_WORK ORDER_.
Task for the records below: copy exactly, and only, the line containing "Task: Open the Testing view" and every line after it to the end, with pictures left out.

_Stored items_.
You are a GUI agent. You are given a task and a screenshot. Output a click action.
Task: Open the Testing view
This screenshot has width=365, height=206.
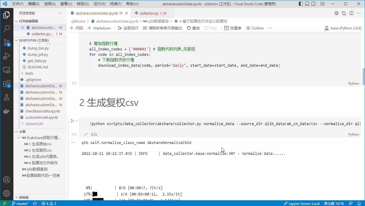click(6, 97)
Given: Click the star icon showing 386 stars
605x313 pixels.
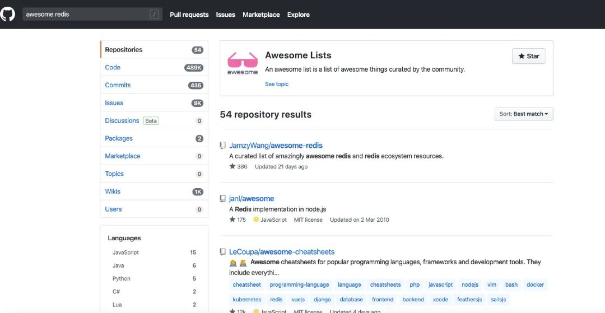Looking at the screenshot, I should coord(232,166).
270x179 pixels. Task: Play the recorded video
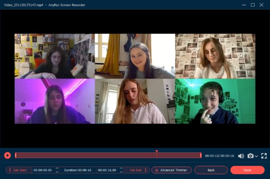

_SOLUTION TO THE EXERCISE_.
Task: Open the Testing view
This screenshot has width=365, height=206.
click(6, 97)
Given: Click the star icon showing 386 stars
605x313 pixels.
Looking at the screenshot, I should coord(232,166).
270x179 pixels. Task: Play the recorded video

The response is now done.